--- SOURCE PASSAGE ---

From e7309a34a39d50786c4fa283bdafbf0e030b116f Mon Sep 17 00:00:00 2001
From: Rattus <rattus128@gmail.com>
Date: Sat, 14 Mar 2026 01:52:53 +1000
Subject: [PATCH] mm: Implement file_slice path for QT

---
 comfy/memory_management.py | 15 +++++++++++++++
 comfy/model_management.py  |  4 ++--
 2 files changed, 17 insertions(+), 2 deletions(-)

diff --git a/comfy/memory_management.py b/comfy/memory_management.py
index df23e4497..34d55943c 100644
--- a/comfy/memory_management.py
+++ b/comfy/memory_management.py
@@ -1,6 +1,7 @@
 import math
 import ctypes
 import threading
+import dataclasses
 import torch
 from typing import NamedTuple
 import logging
@@ -17,6 +18,20 @@ class TensorFileSlice(NamedTuple):
 
 def read_tensor_file_slice_into(tensor, destination):
 
+    if isinstance(tensor, QuantizedTensor):
+        if not isinstance(destination, QuantizedTensor):
+            return False
+        if tensor._layout_cls != destination._layout_cls:
+            return False
+
+        if not read_tensor_file_slice_into(tensor._qdata, destination._qdata):
+            return False
+
+        dst_orig_dtype = destination._params.orig_dtype
+        destination._params.copy_from(tensor._params, non_blocking=False)
+        destination._params = dataclasses.replace(destination._params, orig_dtype=dst_orig_dtype)
+        return True
+
     info = getattr(tensor.untyped_storage(), "_comfy_tensor_file_slice", None)
     if info is None:
         return False
diff --git a/comfy/model_management.py b/comfy/model_management.py
index c17f46d01..4d5851bc0 100644
--- a/comfy/model_management.py
+++ b/comfy/model_management.py
@@ -513,7 +513,7 @@ def module_mmap_residency(module, free=False):
     for k in sd:
         t = sd[k]
         module_mem += t.nbytes
-        storage = t.untyped_storage()
+        storage = t._qdata.untyped_storage() if isinstance(t, comfy.quant_ops.QuantizedTensor) else t.untyped_storage()
         if not getattr(storage, "_comfy_tensor_mmap_touched", False):
             continue
         mmap_touched_mem += t.nbytes
@@ -1272,7 +1272,7 @@ def cast_to_gathered(tensors, r, non_blocking=False, stream=None):
                 continue
             if comfy.memory_management.read_tensor_file_slice_into(tensor, dest_view):
                 continue
-            storage = tensor.untyped_storage()
+            storage = tensor._qdata.untyped_storage() if isinstance(tensor, comfy.quant_ops.QuantizedTensor) else tensor.untyped_storage()
             if hasattr(storage, "_comfy_tensor_mmap_touched"):
                 storage._comfy_tensor_mmap_touched = True
             dest_view.copy_(tensor, non_blocking=non_blocking)

--- WRITTEN PROBLEM ---
Answer these questions from the patch:
(a) Which module is newly imported in comfy/memory_management.py?
(b) How many files are changed, and how many insertions are reported?
(c) What does read_tensor_file_slice_into return when the tensor is a QuantizedTensor but the destination is not?
The data after this patch is separate material.

--- MATERIAL ---

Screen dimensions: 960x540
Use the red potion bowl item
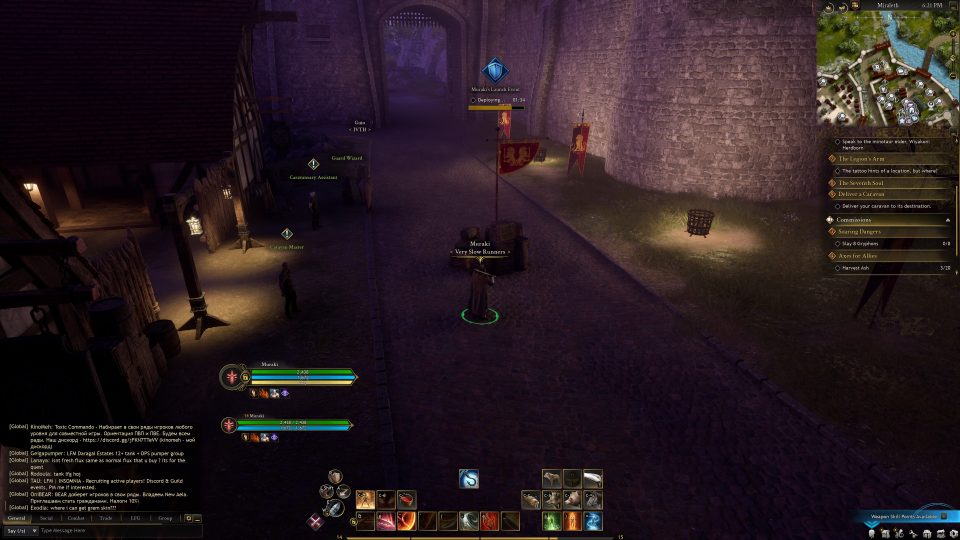[x=406, y=499]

--- OUTPUT FOR THIS EXERCISE ---
(a) dataclasses
(b) 2 files, with 17 insertions
(c) False